* Exercise
Below are records; copy every line among them that contains the word "Given".

______

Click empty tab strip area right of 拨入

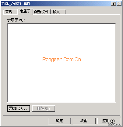click(92, 12)
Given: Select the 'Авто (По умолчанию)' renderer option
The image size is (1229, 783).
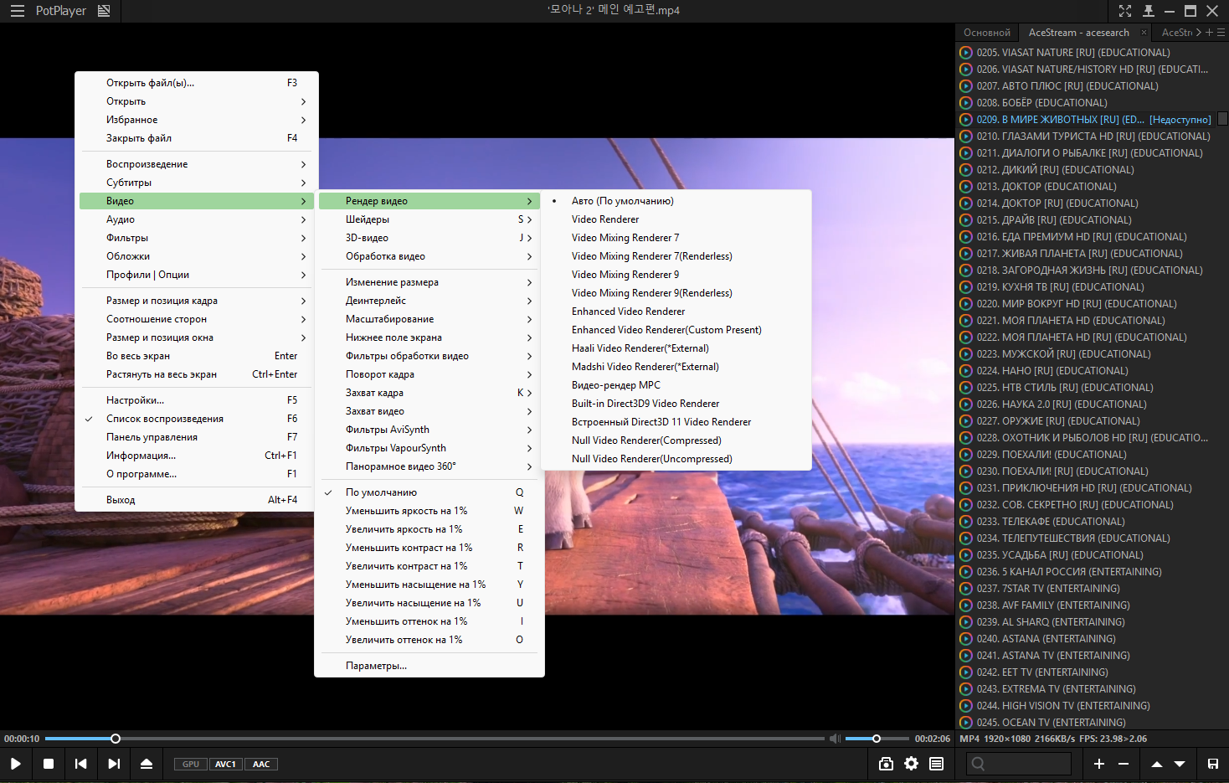Looking at the screenshot, I should coord(622,201).
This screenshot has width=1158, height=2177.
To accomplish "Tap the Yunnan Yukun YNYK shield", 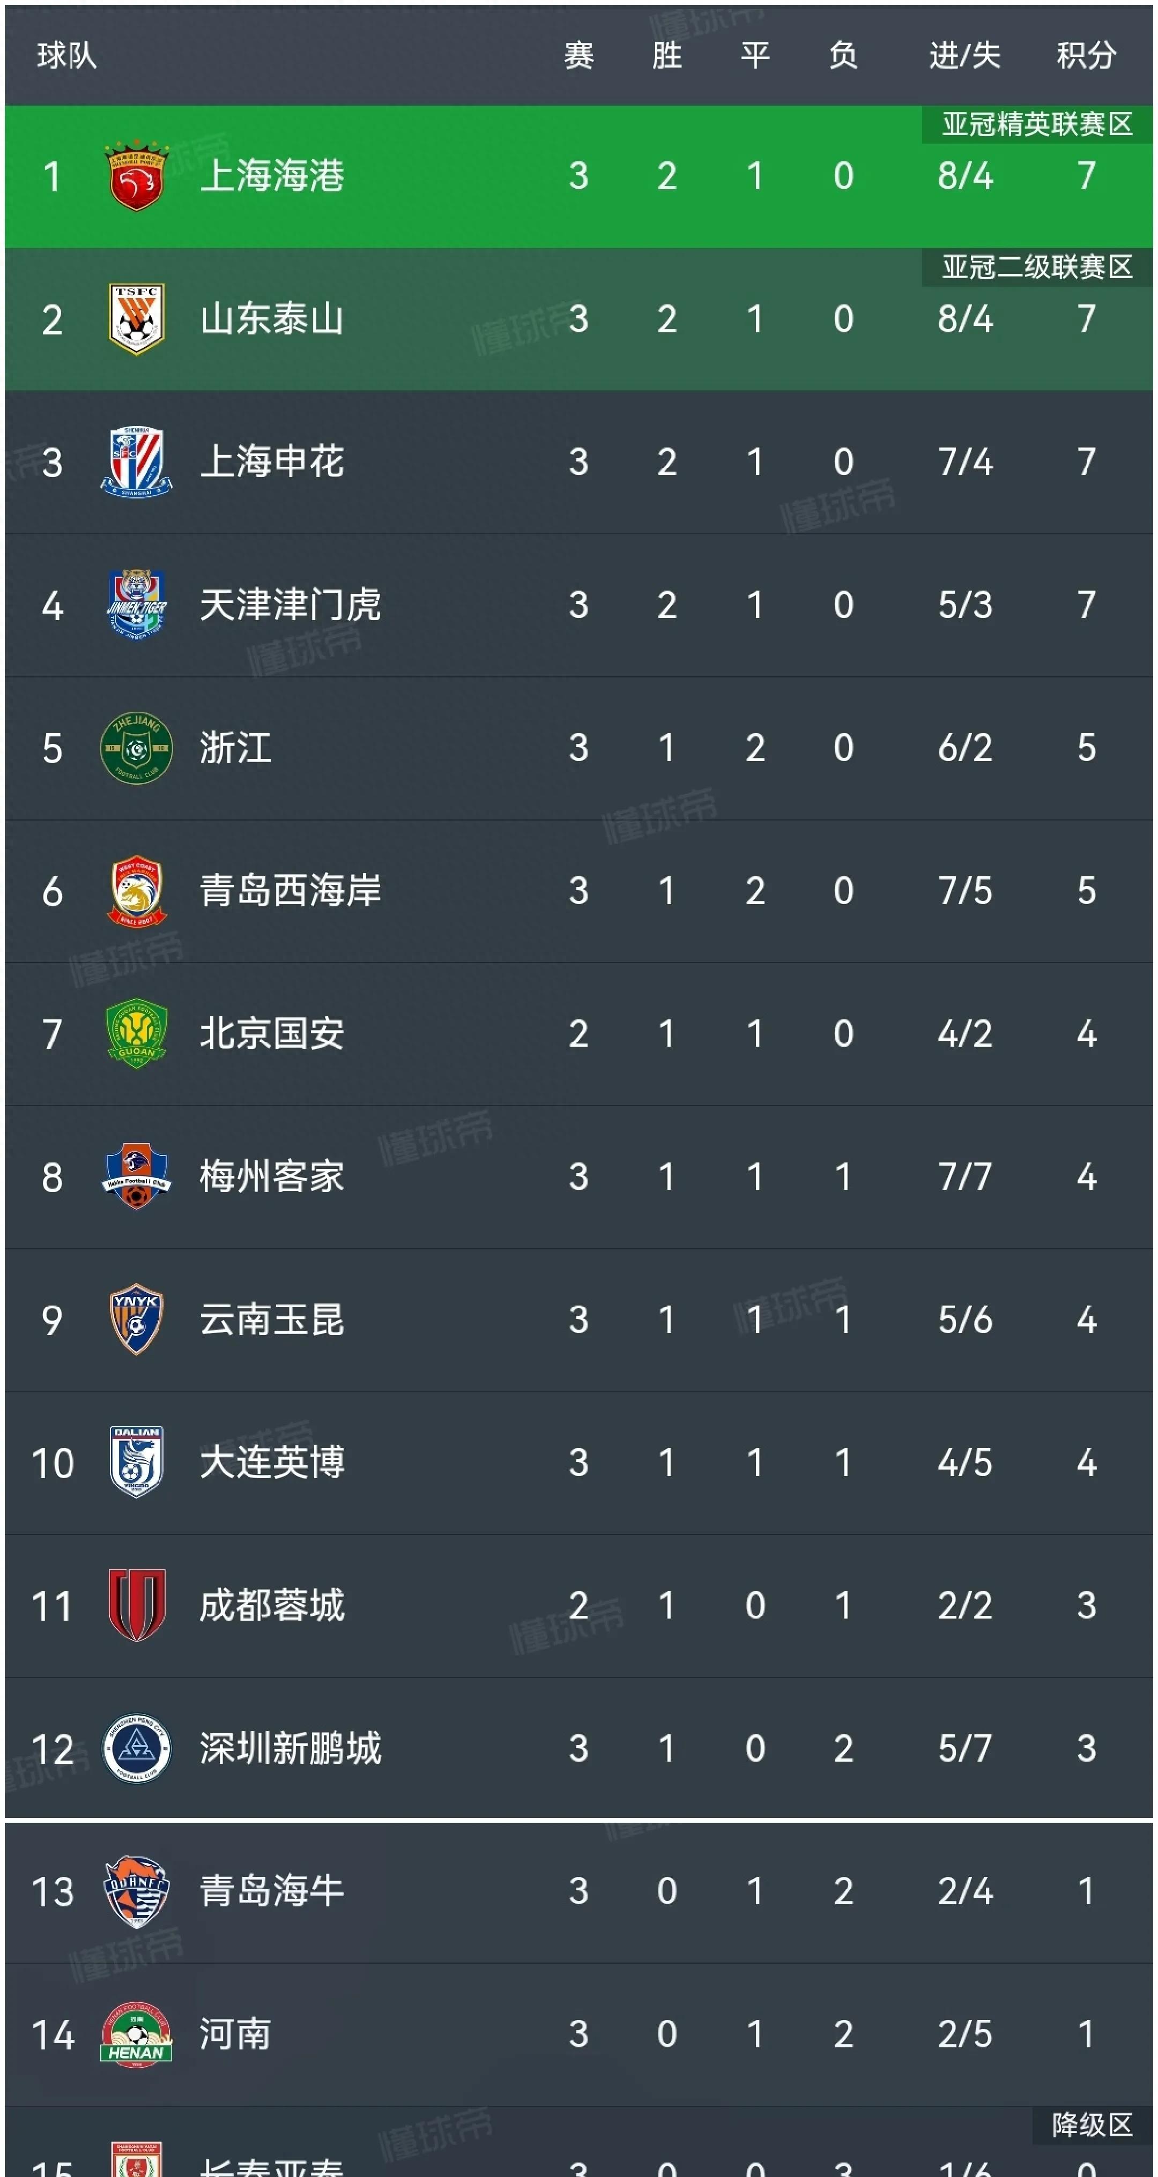I will (136, 1319).
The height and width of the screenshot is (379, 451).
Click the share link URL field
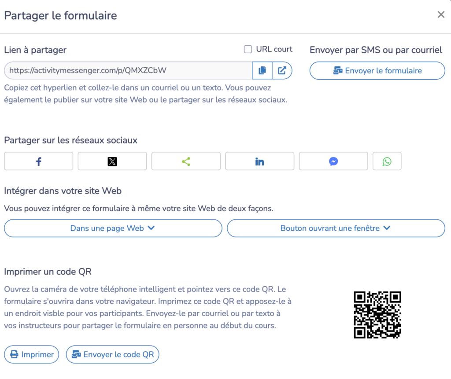click(x=128, y=70)
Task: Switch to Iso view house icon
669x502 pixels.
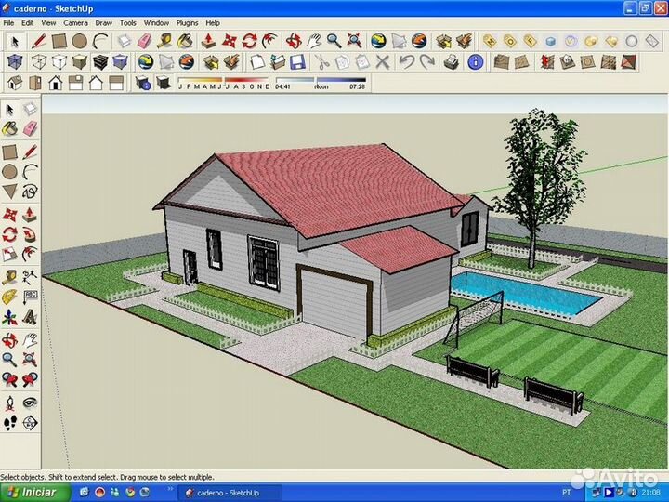Action: click(14, 83)
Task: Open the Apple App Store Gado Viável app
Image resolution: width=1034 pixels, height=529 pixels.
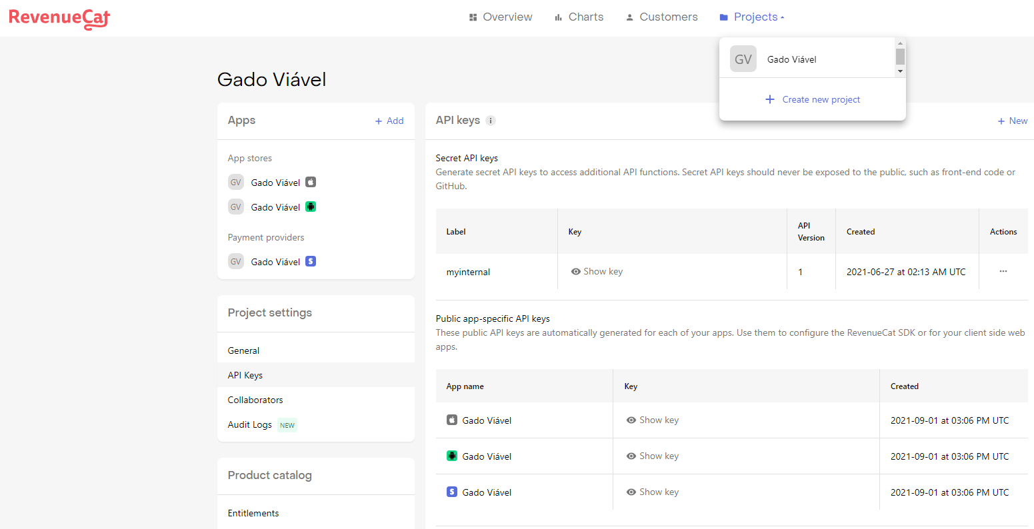Action: tap(275, 183)
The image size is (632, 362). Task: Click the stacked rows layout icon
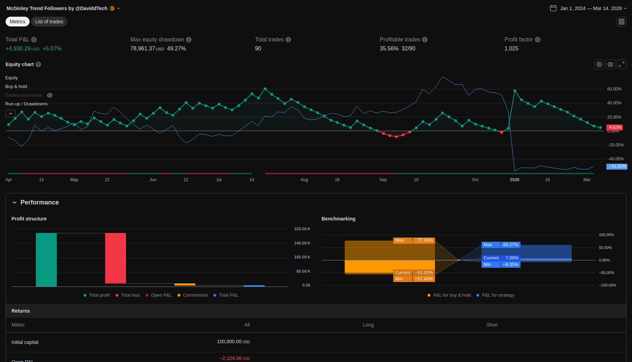point(621,22)
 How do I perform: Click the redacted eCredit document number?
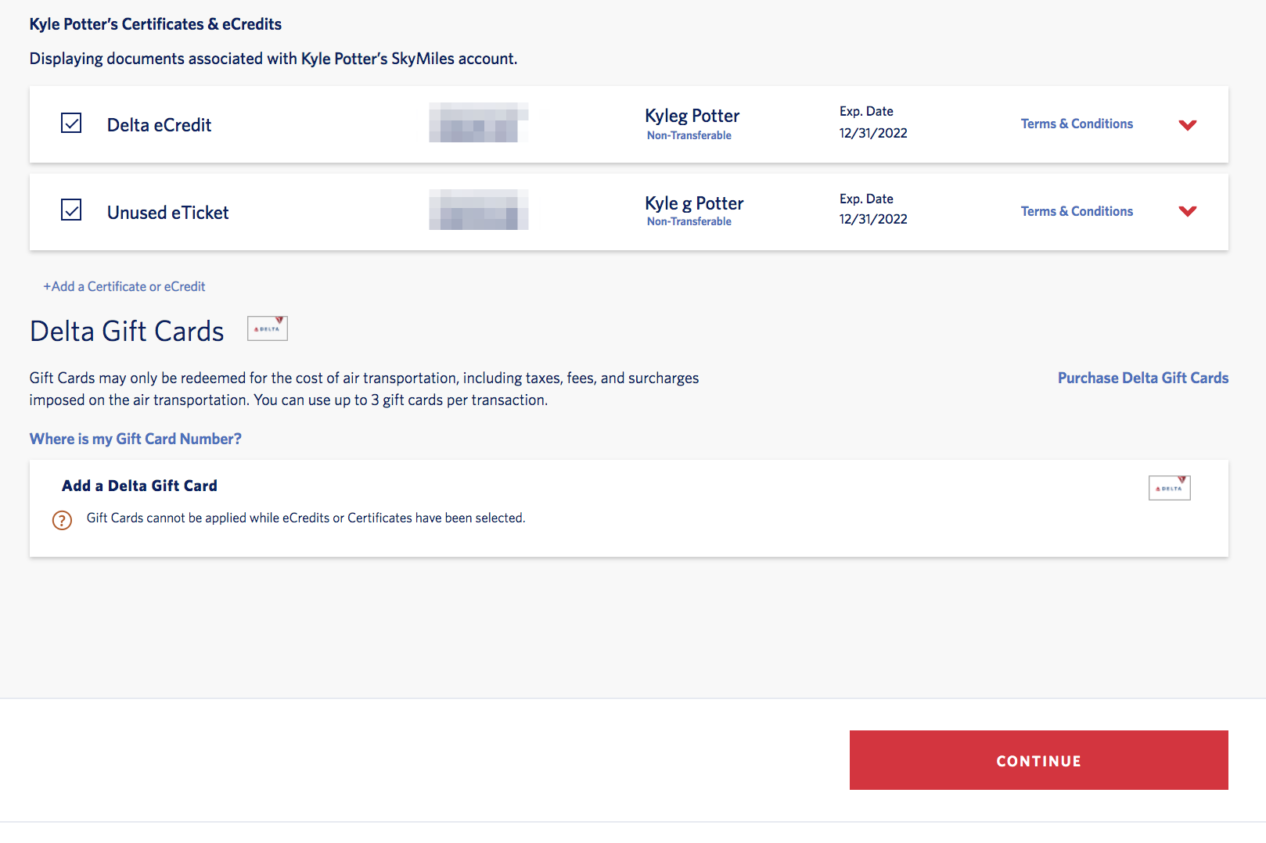478,123
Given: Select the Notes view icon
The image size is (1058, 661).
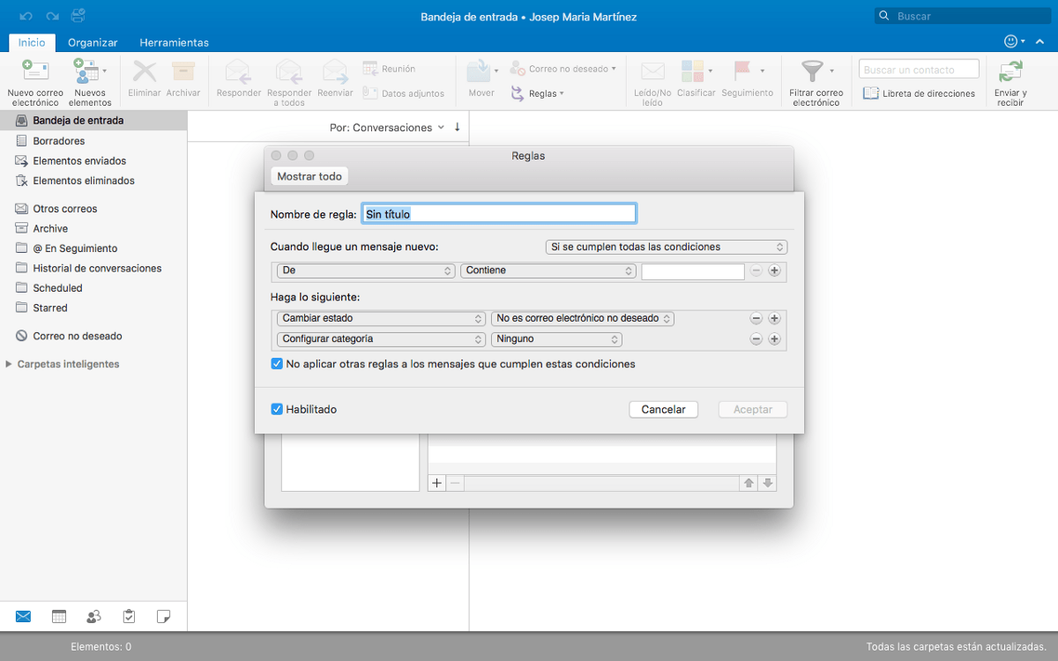Looking at the screenshot, I should tap(164, 616).
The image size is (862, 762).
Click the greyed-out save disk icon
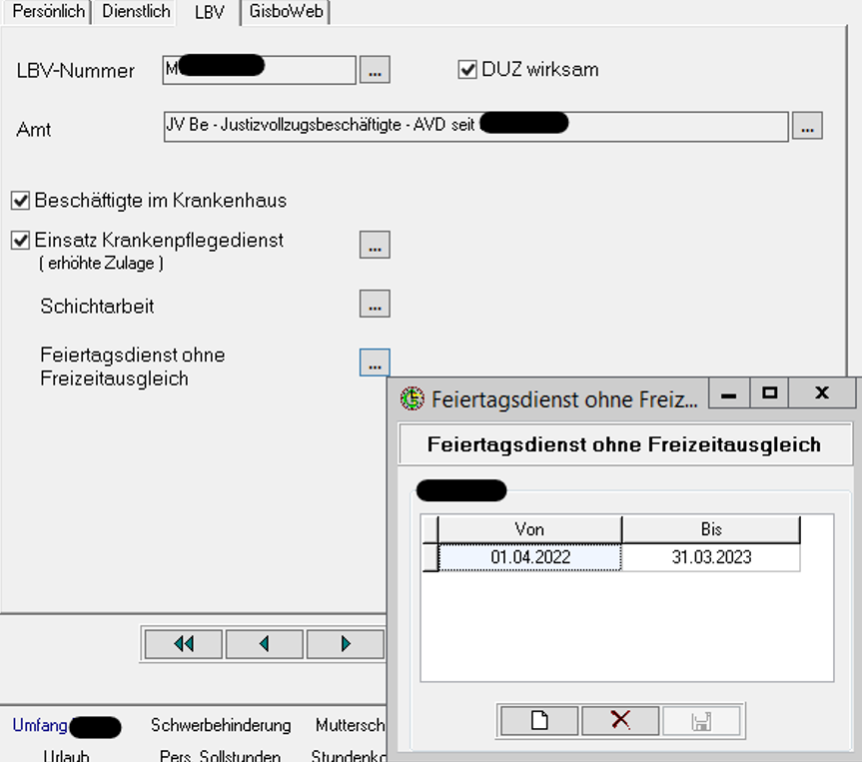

______

* Completed task
Given: Select the 'Авто (По умолчанию)' renderer option
Given: Select the Notes view icon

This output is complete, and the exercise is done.